Molla polislerin “çarşafıyla iffetini korumaya çalışan kadınlara karşı himayeci rolünde” olduklarını; “o sosyete karılarına, o şırfıntılara karşı saldırıya seyirci” kaldıklarını anlatıyordu.
Bu İKO’cu, Akıncı, İslamcı önder o saldırı gününde, Rehber İmam’ın (Tek yetkili Başkanın) molla polislerinin “yürekten gelen bir duyguyla, vurun bacılarım, bu faasıklara, bu facirelere” dediklerini yazarak öfkesini kusuyordu.
Çarşafsız kadınlara “fahişe, sosyete karısı, şırfıntı, sokak şırfıntıları, günahkâr, erkek düşkünü” derken, kadın haklarını savunanları da “fahişe, uluslararası fahişe, fahişe yazar” diye niteliyordu.
[Zifiri Karanlıkta İçten Çürüme-Celladın Gecesi, UDY, 10 Temmuz 2016, s. 150-153’ten]Bu olayların içinde yer alan örgütün yandaşları Türkiye’de rahat rahat dolaşıyorlar! Ayetullah tiranlığını anti-emperyalist diye yutturarak Türkiye’ye Başkanlık değil Rehber İmamlık düzeninin geldiğini halktan saklayan sözde Cumhuriyetçiler, uydurma bedevi aşığı hurmacı milliyetçiler, ihanet içindedirler!
Her 8 Mart’ta karanlığa gidişi bir yana bırakıp oraya buraya eğlenceli afişler yapıştıranlar, genç kızlara, kadınlara ulu orta saldıranların, öldürenlerin, yaralayanların, tekmeleyenlerin, sanat merkezlerini yakanların, palalı, pompalı tüfeklilerin birer cihad eri olduklarını unutarak twit-mwit ile idare etmenin bedelini…

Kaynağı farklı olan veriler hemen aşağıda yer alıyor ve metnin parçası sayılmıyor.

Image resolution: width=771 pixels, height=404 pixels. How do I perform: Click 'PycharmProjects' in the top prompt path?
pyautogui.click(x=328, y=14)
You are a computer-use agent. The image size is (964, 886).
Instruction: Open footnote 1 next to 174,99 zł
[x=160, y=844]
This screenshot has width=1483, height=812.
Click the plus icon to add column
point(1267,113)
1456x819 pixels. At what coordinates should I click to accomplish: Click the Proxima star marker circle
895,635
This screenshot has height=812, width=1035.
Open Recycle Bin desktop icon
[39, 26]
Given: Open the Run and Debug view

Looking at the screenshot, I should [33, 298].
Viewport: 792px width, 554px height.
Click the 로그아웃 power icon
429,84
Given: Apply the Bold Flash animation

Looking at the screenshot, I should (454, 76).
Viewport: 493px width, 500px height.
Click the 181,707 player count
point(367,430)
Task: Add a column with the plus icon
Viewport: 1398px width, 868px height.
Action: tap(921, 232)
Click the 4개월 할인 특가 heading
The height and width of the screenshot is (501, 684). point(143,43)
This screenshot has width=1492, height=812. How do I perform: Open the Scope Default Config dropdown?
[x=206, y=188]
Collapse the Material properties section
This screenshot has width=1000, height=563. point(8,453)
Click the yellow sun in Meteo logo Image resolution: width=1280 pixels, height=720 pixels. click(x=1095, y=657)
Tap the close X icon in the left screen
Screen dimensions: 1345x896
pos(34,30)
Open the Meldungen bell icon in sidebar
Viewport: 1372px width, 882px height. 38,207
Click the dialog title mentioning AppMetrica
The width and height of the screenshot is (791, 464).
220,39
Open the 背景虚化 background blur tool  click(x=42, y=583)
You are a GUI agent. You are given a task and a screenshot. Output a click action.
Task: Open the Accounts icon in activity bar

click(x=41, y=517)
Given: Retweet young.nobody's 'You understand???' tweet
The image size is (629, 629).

Gerçeklerden kaçarak karanlıktan kurtulamazsınız!”
Bizleri sosyal medya üzerinden tehdit eden, “hepinizi biliyoruz, az kaldı. Hepinizi temizleyeceğiz” diyen güruh yarın kapılarımıza dayandığında bizleri koruyacak askerimiz, polisimiz var mıdır? Bu konuda çok ciddi endişem var. Umalım ki bir yerlerde bir parça devlet aklı kalmış olsun.
Korku senaryosu yazmıyorum. Hazırlıklardan, bu güne kadar izlenen yoldan gerçekçi çıkarımlarda bulunuyorum.
Yıldırım’ın dediği gibi; “Gerçeklerden kaçarak karanlıktan kurtulamazsınız!” Kurtulamayız!
Gerçeklerden kaçan muhalefet her patlayan olayda şaşırmış gibi yaparak top sektiriyor. Sanki ülkede normal bir uygulama kalmış gibi hala şaşırıyor(!).. Milletin gerçekleri görmesini engelliyor. Ülkemiz, milletimiz büyük bir tehlike ile karşı karşıyadır. Şöyle ki;
AKP Rehber İmamlık rejimini bütün kurumlarıyla hayata geçirmeye kalktığında iç savaş çıkar. AKP ve lideri “ezer geçeriz” düşüncesinde. Yaptıkları hazırlığın ezip geçmeye yeterli olduğunu düşünüyor olmalılar…
Hesap etmedikleri ihtimal ise, böyle bir durumda ABD’nin NATO’yu harekete geçirerek Türkiye’ye müdahale etmesidir. 1 Mart Tezkeresinin reddedilmesi ile ülkemizi işgali engellenen ABD, Türkiye’yi koruma bahanesi ile ülkemize girebilir. Irak ve Saddam’ın başına gelenleri kimse unutmasın!